The developmental, epigenetic, and epidemiological studies on lead (Pb) toxicity have reported a strong connection between lead exposure and the progression of Alzheimer's disease (AD). The amyloid peptides were the main triggering elements, in the generation of extracellular plaques through which multiple cellular signaling events such as apoptosis and primarily oxidant-antioxidant balancing system will be affected, which leads to neuronal cell death. Our previous studies indicated that epigallocatechin gallate (EGCG), abundantly present in green tea, was found to be effective in alleviating the metal-induced neurotoxicity at the cellular level in terms of cell viability and apoptosis The aim of this study was to explore the protective mechanism of EGCG on the markers of oxidant-antioxidant system and mitochondria, which are involved in metal-induced neuronal cell death.

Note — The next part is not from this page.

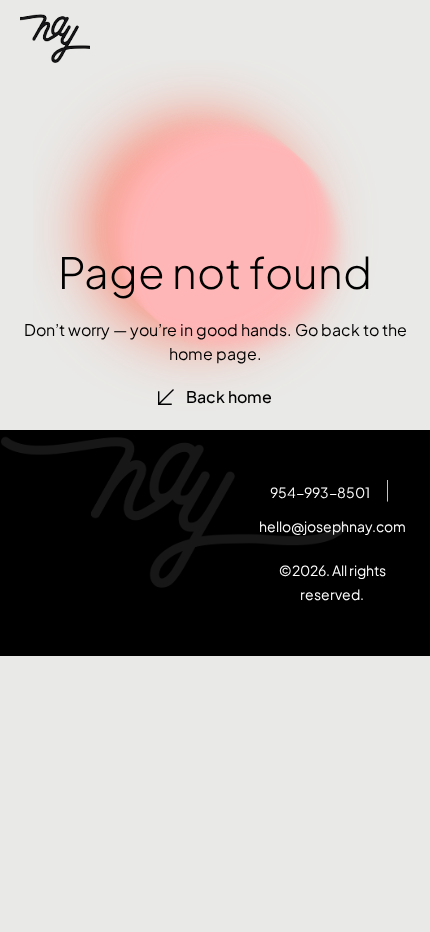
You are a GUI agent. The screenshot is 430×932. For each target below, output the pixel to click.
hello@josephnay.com (332, 526)
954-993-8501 (320, 492)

Initially, the IC50 values for lead(Pb-5 µM), amyloid peptides (AP(1-40)-60 µM; AP(1-40)-8 µM), and EC50 value for EGCG(50 µM) were determined by both time- (12 h, 24 h, 48 h) and concentration-dependent manner and analyzed by MTT assay. The experimental groups were designed initially by treating with Pb and APs individually and in different combinations along with the presence of EGCG and are compared to the Pb and AP treated group without EGCG exposure. The cell lysates were used for analyzing oxidative stress markers by standardized laboratory protocol and the expression of mitochondrial markers such as VDAC and cytochrome C which were analyzed by both western blot and real-time PCR. Our results indicate that the EGCG-treated group has shown a significant increase in antioxidant marker expression levels (GSH, SOD, catalase, vitamin C) and a decrease in oxidative stress marker (NOS, MDA) levels when compared to the group without EGCG treatment (p < 0.05). Similarly, a significant decrease in expression levels of VDAC and cytochrome c were observed in the EGCG-treated group when compared to the group without EGCG treatment (p < 0.05). Our approach revealed that EGCG protects SH-SY5Y cells from Pb- and AP-induced cytotoxicity by regulating voltage-dependent anion channel (VDAC) expression and oxidant-antioxidant system and inhibits neuronal cell death.